“I’m not,” I said, but of course there is no doubt about it, one does love people more in evening dress and less in a nightgown.
“Did George ever see you like this?” I asked.
“Often. Is he gone to bed?”
“Yes, with a headache.”
She took a candle and we went on tiptoe to his room, Mother first taking off her high-heeled shoes, for they would tap on the parquet and make a noise. George was asleep. He had eaten one of his bananas, and the other was still by the side of his bed.
“Hold the candle, Tempe!” Mother said quickly. It was that she might go down on her knees beside George. She then buried her head in the quilt and cried.
“Oh, George, I am doing it for the best—I am, I am! For my poor neglected boy—my poor Ben.”

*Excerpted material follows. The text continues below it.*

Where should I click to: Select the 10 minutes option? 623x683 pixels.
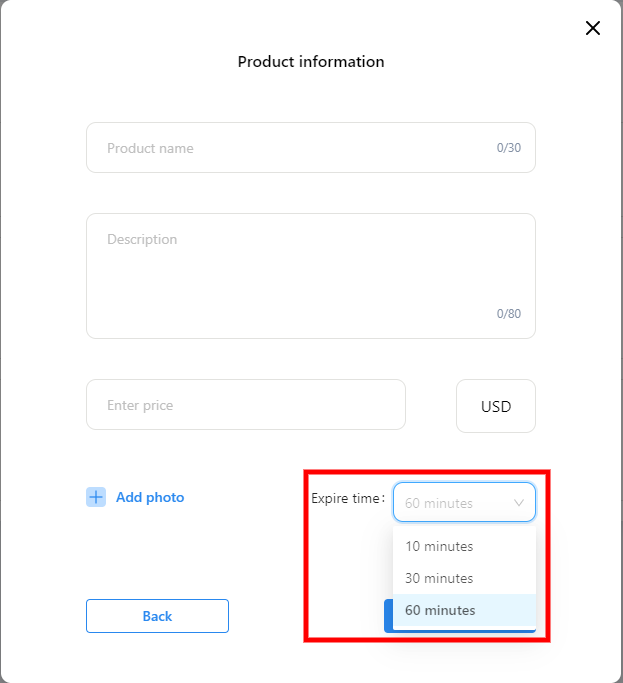[x=439, y=546]
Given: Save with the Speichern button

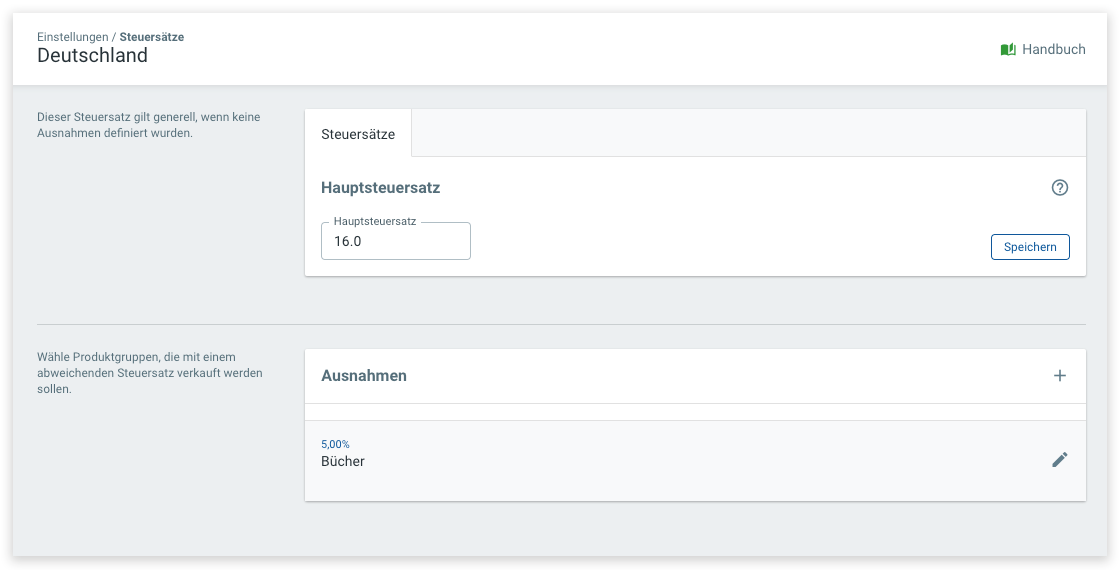Looking at the screenshot, I should [1030, 247].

She upset and puzzled me so by alluding to Ben, after my conversation with him that very evening, that I dropped a blob of candle-grease on the sheet near George’s arm, and I was so afraid I had awakened him, that I at once shut the stable-door—I mean blew out the candle and made a horrible smell. Mother jumped off her knees as frightened as I was—Father Mack hasn’t cured George quite of swearing!—and we made a clean bolt of it back to her room, where she re-lit the candle and began to get out of her dress as quickly as she could, while I sat in a honeypot on the floor, and kept my nightgown well round my legs not to catch cold, and talked to her nicely, so as not to startle her.
“Of course, Mother dear, you are doing it for the best, even if it is to run away.”
“Run away! Who says I am going to run away?”